— Your task —
Every line from the first in the listing below to the line containing "You are a computer-use agent." is to be repeated exactly, and no line past it.

### Data supplied

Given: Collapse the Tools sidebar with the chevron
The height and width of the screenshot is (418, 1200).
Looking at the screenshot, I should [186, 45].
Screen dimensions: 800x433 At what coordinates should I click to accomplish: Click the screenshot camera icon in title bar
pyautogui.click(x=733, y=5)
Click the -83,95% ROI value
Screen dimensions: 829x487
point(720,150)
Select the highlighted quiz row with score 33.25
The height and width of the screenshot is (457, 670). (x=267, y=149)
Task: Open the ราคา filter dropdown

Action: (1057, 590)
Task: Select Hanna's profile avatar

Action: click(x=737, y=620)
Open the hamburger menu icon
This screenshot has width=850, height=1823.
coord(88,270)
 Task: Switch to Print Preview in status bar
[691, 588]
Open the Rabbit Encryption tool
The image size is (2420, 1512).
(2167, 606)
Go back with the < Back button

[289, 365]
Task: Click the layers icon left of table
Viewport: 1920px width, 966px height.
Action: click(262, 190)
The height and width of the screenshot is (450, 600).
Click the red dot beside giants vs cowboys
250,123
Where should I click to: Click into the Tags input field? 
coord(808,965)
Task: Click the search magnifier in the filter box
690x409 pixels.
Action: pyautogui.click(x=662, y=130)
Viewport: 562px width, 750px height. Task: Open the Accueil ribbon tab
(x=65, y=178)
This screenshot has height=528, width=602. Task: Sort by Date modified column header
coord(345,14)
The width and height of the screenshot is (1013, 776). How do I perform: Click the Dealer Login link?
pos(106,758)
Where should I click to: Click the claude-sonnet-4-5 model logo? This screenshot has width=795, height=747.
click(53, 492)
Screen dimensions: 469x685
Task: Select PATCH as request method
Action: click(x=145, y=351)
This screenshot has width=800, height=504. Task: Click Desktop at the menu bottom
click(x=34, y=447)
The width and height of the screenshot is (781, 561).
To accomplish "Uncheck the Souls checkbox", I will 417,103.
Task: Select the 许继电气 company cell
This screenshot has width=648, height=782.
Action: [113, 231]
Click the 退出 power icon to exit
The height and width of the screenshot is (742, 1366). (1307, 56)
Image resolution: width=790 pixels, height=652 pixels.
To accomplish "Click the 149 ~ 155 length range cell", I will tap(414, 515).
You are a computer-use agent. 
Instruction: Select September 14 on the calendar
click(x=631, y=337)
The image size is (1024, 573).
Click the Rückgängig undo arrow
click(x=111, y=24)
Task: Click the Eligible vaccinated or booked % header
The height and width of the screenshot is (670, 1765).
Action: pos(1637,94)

######

— Reply —
Given: Collapse the Tools sidebar with the chevron
The height and width of the screenshot is (418, 1200).
Looking at the screenshot, I should [186, 45].
Screen dimensions: 800x433 At what coordinates should I click to accomplish: Click the screenshot camera icon in title bar
pyautogui.click(x=733, y=5)
Click the -83,95% ROI value
Screen dimensions: 829x487
point(720,150)
Select the highlighted quiz row with score 33.25
The height and width of the screenshot is (457, 670). (x=267, y=149)
Task: Open the ราคา filter dropdown

Action: (1057, 590)
Task: Select Hanna's profile avatar

Action: click(x=737, y=620)
Open the hamburger menu icon
This screenshot has width=850, height=1823.
coord(88,270)
 Task: Switch to Print Preview in status bar
[691, 588]
Open the Rabbit Encryption tool
The image size is (2420, 1512).
(2167, 606)
Go back with the < Back button

[289, 365]
Task: Click the layers icon left of table
Viewport: 1920px width, 966px height.
Action: click(262, 190)
The height and width of the screenshot is (450, 600).
Click the red dot beside giants vs cowboys
250,123
Where should I click to: Click into the Tags input field? 
coord(808,965)
Task: Click the search magnifier in the filter box
690x409 pixels.
Action: pyautogui.click(x=662, y=130)
Viewport: 562px width, 750px height. Task: Open the Accueil ribbon tab
(x=65, y=178)
This screenshot has height=528, width=602. Task: Sort by Date modified column header
coord(345,14)
The width and height of the screenshot is (1013, 776). How do I perform: Click the Dealer Login link?
pos(106,758)
Where should I click to: Click the claude-sonnet-4-5 model logo? This screenshot has width=795, height=747.
click(53, 492)
Screen dimensions: 469x685
Task: Select PATCH as request method
Action: click(x=145, y=351)
This screenshot has width=800, height=504. Task: Click Desktop at the menu bottom
click(x=34, y=447)
The width and height of the screenshot is (781, 561).
To accomplish "Uncheck the Souls checkbox", I will 417,103.
Task: Select the 许继电气 company cell
This screenshot has width=648, height=782.
Action: [113, 231]
Click the 退出 power icon to exit
The height and width of the screenshot is (742, 1366). (1307, 56)
Image resolution: width=790 pixels, height=652 pixels.
To accomplish "Click the 149 ~ 155 length range cell", I will tap(414, 515).
You are a computer-use agent. 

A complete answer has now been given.